In this piece, I discuss how partial and temporary tyranny would necessarily become full and permanent and how concentrating absolute power in the executive branch would not eliminate crime but only shift the channels through which it oppresses the population.
THE ROAD TO TYRANNY
There Are No Partial Tyrannies
The proponents of this idea think that eliminating the individual rights of criminals only affects the criminals themselves and that these have relinquished their human nature when committing their crimes.
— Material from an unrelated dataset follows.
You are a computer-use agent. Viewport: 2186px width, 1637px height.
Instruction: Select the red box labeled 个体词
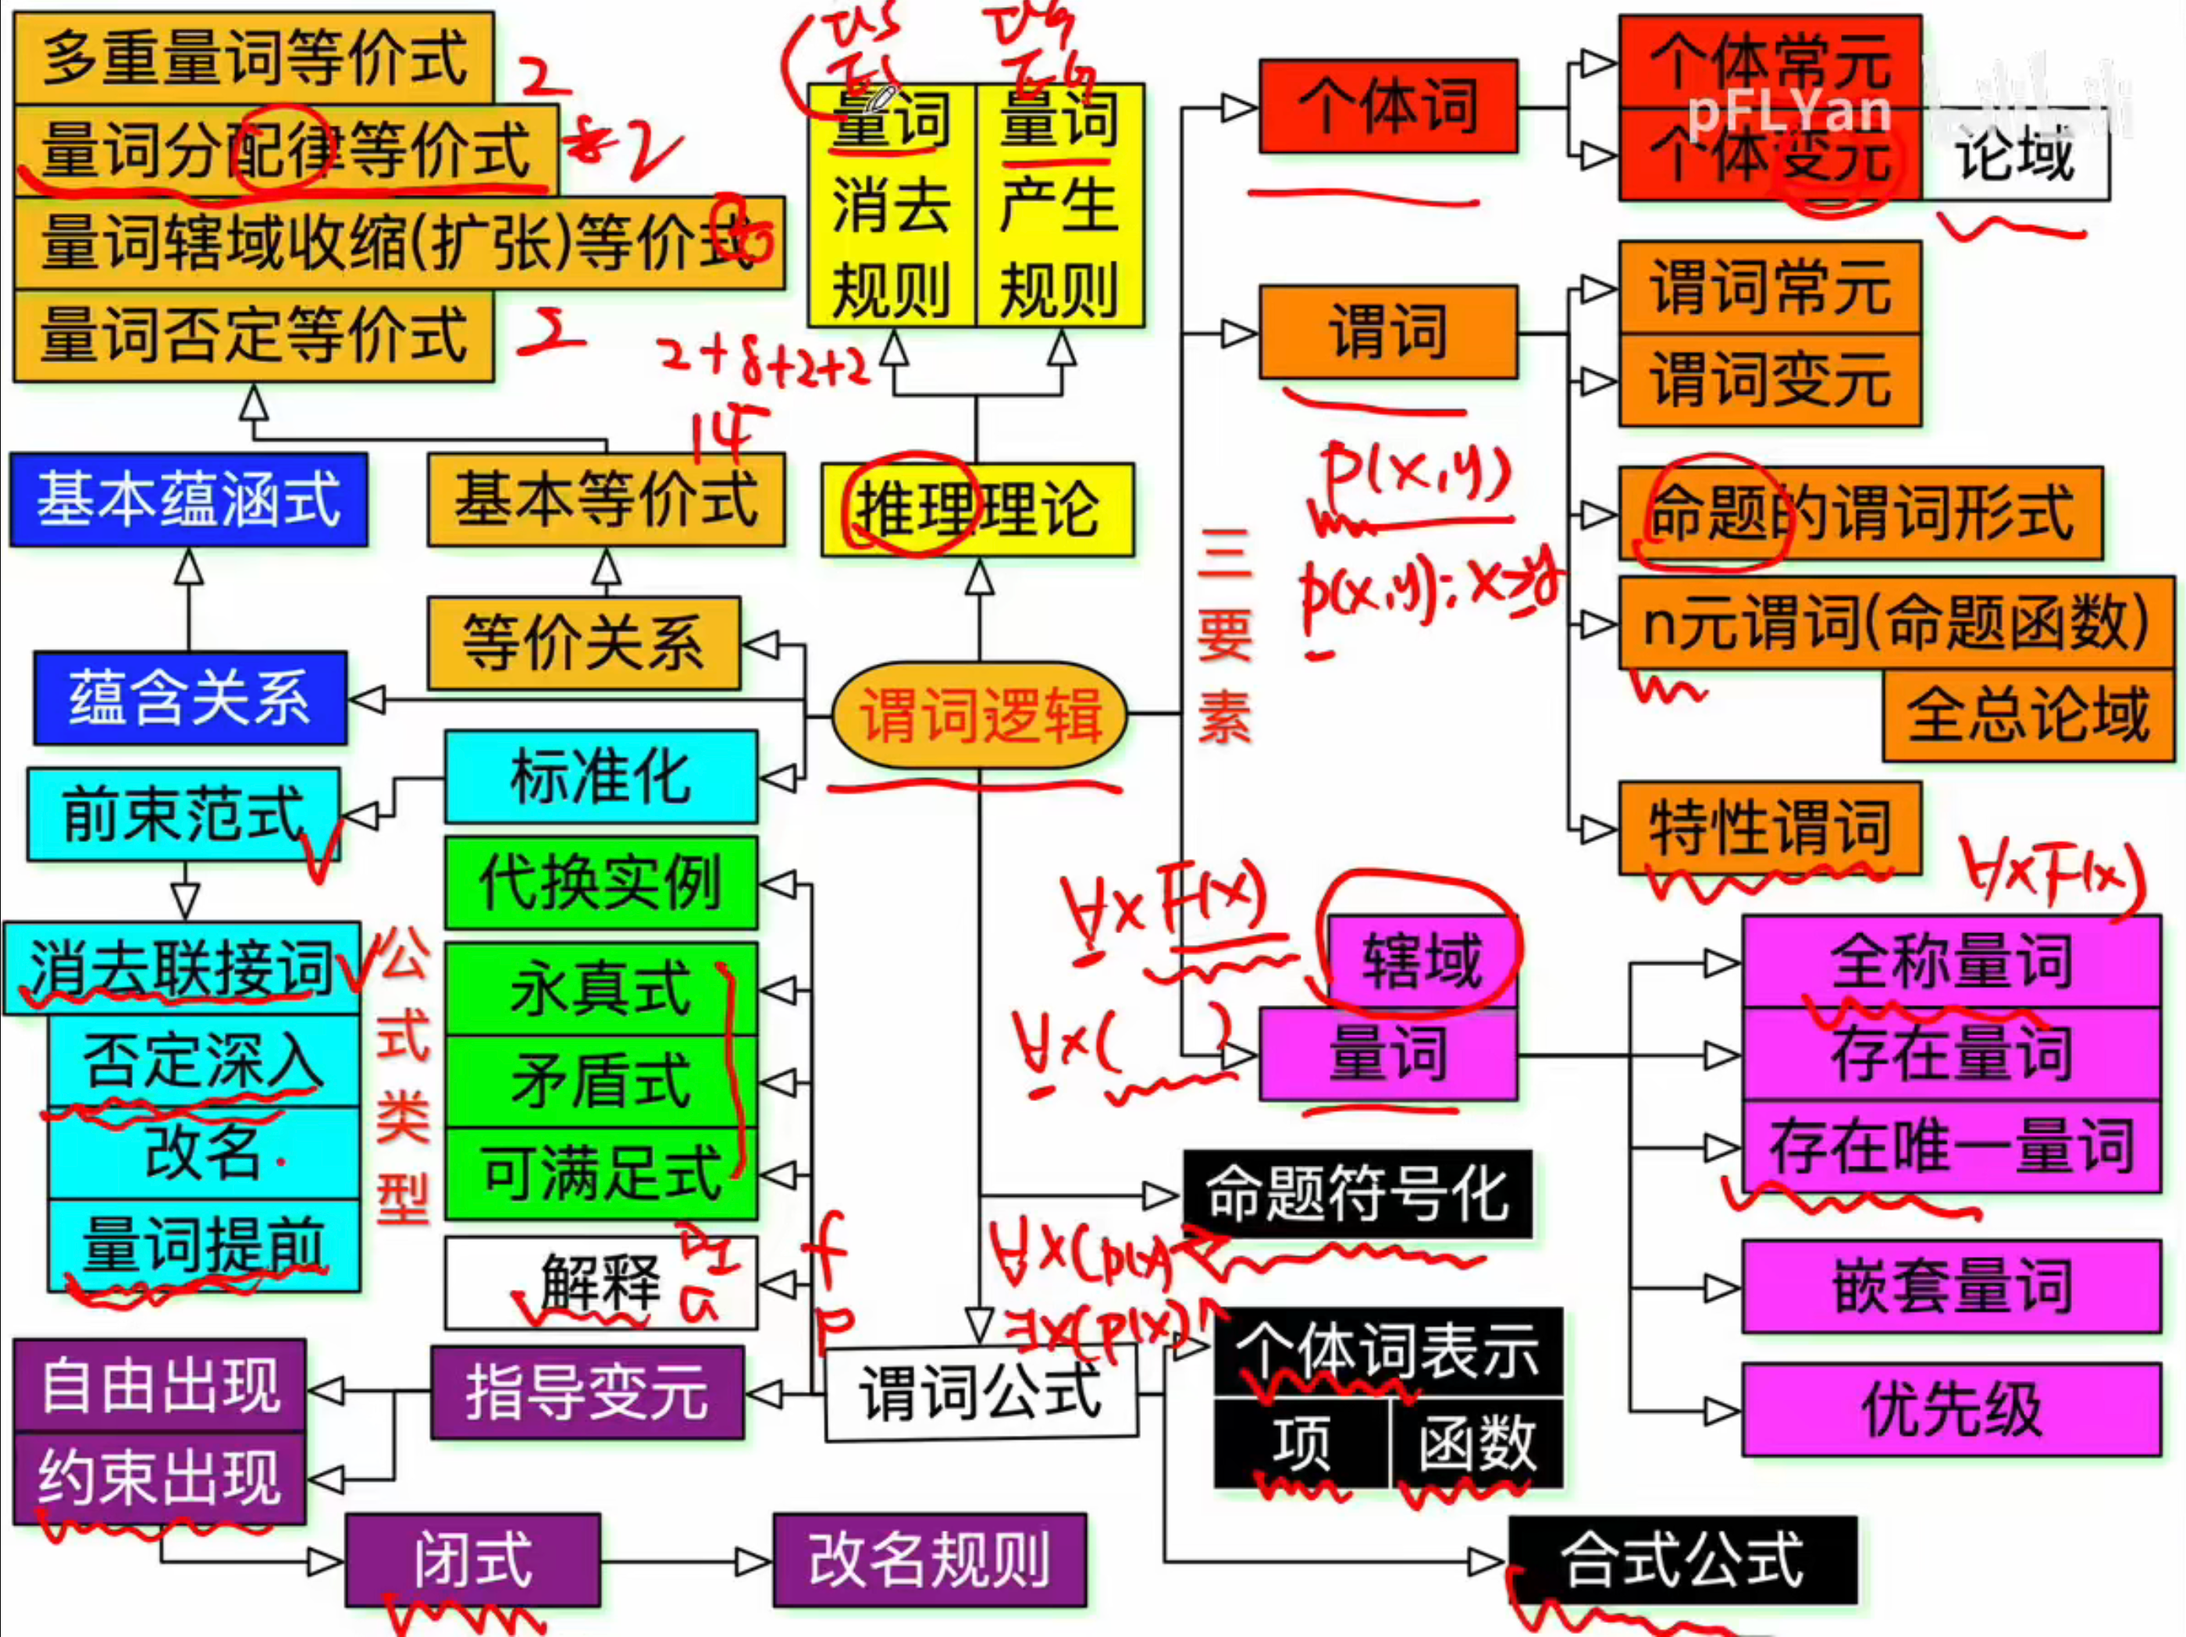pos(1387,105)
Many enjoy the thought of having them tortured as retribution for the damage they have done to society. They think that giving them a chance to defend themselves is equivalent to opening the door for them to escape justice.
Yet, saying that individual rights will be abolished for criminals only implies that you know who the criminals are, ignoring that protecting the innocent when discriminating the criminals from the innocent is one of the most important dimensions of individual rights. Thus, you cannot derogate the right to defense of just the guilty side of society because you don’t know who they are. Therefore, you have to derogate such rights for the entire population and then have someone arbitrarily tell who is guilty and who is innocent—without giving the accused a chance to defend themselves.
Just doing that turns the entire regime arbitrary. To paraphrase Abraham Lincoln’s famous speech: "A house divided against itself cannot stand. I believe this government cannot endure permanently half slave and half free. I do not expect the Union to be dissolved—I do not expect the house to fall down—but I do expect it will cease to be divided. It will become all one thing or all the other.” Equally, a government cannot be half-arbitrary and half-respectful of the rule of law. It's going to end up being either arbitrary or constitutional. If the power is already in the arbitrary, we already know where the whole house will turn.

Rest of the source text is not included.